= TASK DETAILS =
Count up the lines in the following listing that hold the word "agent", then give only that count.
----
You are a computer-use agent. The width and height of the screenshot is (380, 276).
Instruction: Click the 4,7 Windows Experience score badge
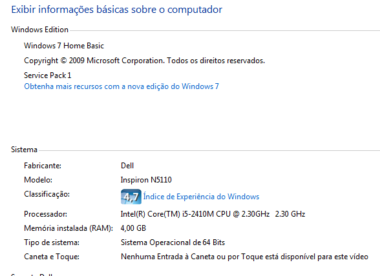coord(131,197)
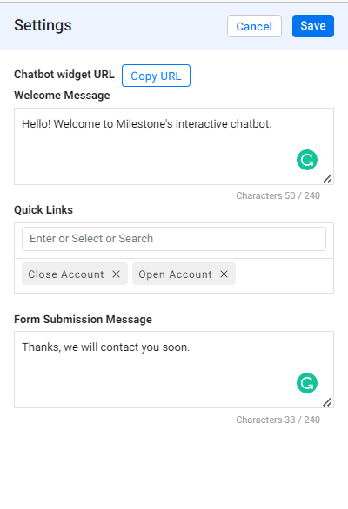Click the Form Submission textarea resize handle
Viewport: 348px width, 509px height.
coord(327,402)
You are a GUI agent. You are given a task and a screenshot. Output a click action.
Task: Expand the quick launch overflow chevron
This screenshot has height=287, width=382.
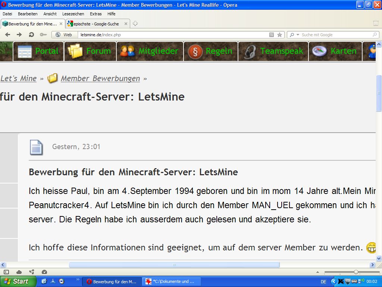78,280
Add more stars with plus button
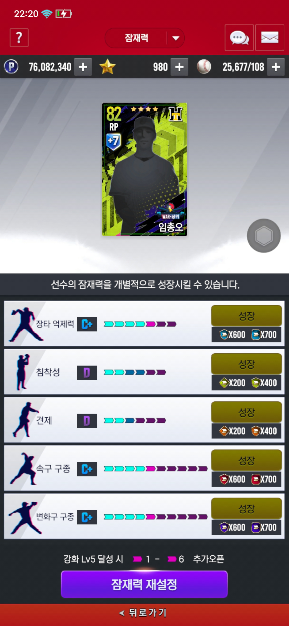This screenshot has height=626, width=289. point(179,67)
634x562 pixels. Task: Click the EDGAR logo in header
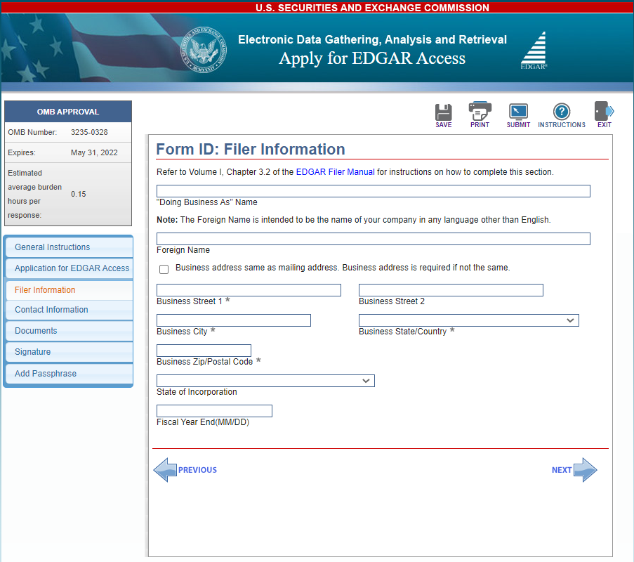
----
= THE ANSWER =
2